This research deals with thermo-electro-mechanical buckling analysis of the sandwich nano-beams with face-sheets made of functionally graded carbon nano-tubes reinforcement composite (FG-CNTRC) based on the nonlocal strain gradient elasticity theory (NSGET) considering various higher-order shear deformation beam theories (HSDBT). The sandwich nano-beam with FG-CNTRC face-sheets is subjected to thermal and electrical loads while is resting on Pasternak's foundation. It is assumed that the material properties of the face-sheets change continuously along the thickness direction according to different patterns for CNTs distribution. In order to include coupling of strain and electrical field in equation of motion, the nonlocal non-classical nano-beam model contains piezoelectric effect. The governing equations of motion are derived using Hamilton principle based on HSDBTs and NSGET. The differential quadrature method (DQM) is used to calculate the mechanical buckling loads of sandwich nano-beam as well as critical voltage and temperature rising. After verification with validated reference, comprehensive numerical results are presented to investigate the influence of important parameters such as various HSDBTs, length scale parameter (strain gradient parameter), the nonlocal parameter, the CNTs volume fraction, Pasternak's foundation coefficients, various boundary conditions, the CNTs efficiency parameter and geometric dimensions on the buckling behaviors of FG sandwich nano-beam.
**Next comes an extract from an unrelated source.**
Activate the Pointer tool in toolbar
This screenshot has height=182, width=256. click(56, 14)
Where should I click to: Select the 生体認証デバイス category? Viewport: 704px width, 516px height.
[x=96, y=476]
The numerical results indicate that, the amounts of the mechanical critical load calculated by PSDBT and TSDBT approximately have same values as well as ESDBT and ASDBT. Also, it is worthy noted that buckling load calculated by aforementioned theories is nearly smaller than buckling load estimated by FSDBT. Also, similar aforementioned structure is used to building the nano/micro oscillators.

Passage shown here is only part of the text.